Each line in the entries that has the word "value" has to be copied.

(Pixel coordinate grounding data)
····················
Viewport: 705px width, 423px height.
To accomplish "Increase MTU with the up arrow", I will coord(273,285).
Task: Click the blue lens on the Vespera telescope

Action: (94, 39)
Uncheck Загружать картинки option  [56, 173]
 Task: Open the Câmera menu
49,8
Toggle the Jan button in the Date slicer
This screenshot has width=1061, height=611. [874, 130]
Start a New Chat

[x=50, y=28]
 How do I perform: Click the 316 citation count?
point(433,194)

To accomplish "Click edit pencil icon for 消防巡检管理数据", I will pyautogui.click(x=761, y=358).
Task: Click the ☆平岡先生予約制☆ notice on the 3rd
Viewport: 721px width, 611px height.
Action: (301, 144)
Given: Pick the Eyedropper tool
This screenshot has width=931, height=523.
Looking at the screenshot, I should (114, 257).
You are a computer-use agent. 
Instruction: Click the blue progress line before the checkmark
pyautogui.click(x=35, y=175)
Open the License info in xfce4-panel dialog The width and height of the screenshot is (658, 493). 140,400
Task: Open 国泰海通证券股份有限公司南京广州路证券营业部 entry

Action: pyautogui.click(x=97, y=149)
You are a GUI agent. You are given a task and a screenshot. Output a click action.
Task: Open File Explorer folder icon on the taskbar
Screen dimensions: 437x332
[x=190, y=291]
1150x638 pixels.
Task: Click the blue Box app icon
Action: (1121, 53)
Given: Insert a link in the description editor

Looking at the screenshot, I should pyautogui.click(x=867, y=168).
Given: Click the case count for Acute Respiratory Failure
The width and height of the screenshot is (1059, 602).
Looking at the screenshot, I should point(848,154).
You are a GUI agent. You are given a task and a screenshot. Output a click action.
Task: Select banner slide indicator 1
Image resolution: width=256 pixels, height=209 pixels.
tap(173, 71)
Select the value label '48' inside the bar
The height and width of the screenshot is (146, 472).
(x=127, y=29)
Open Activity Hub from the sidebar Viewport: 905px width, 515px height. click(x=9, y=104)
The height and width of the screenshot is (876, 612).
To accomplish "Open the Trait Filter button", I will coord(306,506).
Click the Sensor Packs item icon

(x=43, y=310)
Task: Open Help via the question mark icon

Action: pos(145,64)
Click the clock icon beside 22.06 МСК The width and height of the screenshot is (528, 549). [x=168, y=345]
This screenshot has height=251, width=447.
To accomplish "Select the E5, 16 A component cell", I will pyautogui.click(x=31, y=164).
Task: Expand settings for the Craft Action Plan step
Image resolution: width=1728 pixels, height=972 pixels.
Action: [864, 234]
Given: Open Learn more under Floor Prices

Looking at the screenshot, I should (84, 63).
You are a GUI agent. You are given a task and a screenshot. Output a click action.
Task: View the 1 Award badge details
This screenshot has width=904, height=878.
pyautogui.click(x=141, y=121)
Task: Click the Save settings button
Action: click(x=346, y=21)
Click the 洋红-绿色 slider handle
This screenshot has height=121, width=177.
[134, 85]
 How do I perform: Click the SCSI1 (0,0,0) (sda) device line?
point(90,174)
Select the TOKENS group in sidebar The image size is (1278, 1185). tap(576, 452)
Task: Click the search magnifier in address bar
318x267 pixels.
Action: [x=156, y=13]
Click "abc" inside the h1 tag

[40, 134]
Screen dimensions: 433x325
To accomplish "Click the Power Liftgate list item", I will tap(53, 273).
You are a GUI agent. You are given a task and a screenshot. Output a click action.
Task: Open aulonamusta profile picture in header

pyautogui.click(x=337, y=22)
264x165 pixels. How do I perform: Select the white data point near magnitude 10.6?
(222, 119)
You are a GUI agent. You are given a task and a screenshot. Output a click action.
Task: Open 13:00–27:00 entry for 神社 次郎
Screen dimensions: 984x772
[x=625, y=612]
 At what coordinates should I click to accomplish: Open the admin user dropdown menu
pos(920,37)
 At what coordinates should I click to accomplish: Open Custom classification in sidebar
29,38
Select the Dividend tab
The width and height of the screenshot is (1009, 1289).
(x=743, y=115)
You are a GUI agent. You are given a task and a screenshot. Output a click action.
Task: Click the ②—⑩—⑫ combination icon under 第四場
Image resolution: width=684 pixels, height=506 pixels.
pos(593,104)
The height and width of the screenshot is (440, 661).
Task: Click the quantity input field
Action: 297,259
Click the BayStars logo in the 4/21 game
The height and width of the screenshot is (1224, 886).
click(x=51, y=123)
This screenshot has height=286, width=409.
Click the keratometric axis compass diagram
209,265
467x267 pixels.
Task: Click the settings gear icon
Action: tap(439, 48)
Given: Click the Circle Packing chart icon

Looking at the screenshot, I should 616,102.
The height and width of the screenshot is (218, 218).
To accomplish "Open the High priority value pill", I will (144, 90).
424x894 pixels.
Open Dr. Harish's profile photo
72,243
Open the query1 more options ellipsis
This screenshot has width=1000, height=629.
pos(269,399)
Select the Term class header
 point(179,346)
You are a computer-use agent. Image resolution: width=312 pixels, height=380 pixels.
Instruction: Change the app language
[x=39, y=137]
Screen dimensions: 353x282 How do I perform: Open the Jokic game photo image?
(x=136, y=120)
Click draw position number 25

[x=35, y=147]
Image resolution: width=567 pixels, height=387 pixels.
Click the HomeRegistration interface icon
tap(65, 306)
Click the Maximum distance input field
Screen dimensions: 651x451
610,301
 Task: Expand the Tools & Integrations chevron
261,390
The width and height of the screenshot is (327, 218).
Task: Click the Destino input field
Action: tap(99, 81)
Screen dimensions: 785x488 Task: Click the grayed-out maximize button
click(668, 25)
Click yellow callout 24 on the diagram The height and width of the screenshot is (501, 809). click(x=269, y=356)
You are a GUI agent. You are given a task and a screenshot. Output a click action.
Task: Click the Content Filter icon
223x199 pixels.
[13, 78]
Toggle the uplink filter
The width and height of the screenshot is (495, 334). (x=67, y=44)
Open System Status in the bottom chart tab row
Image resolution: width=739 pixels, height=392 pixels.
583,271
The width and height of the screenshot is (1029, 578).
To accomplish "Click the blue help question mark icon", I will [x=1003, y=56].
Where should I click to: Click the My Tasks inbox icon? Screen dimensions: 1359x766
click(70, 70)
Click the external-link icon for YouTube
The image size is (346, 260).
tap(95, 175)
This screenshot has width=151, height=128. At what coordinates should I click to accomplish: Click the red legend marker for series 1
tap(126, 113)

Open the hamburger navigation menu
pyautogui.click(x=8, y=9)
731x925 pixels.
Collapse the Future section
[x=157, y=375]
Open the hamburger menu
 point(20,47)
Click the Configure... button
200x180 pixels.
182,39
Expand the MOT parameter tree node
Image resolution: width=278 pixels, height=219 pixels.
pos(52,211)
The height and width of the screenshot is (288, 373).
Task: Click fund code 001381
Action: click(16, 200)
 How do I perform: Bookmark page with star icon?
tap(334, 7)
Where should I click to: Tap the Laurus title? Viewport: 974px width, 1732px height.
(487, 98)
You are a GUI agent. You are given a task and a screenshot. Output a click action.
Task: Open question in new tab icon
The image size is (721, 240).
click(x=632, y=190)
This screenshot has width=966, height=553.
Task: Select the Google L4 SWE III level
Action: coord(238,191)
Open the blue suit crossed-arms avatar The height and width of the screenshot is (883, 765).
····················
Completed exercise =>
Select the value label '48' inside the bar
To accomplish "Open the High priority value pill", I will (144, 90).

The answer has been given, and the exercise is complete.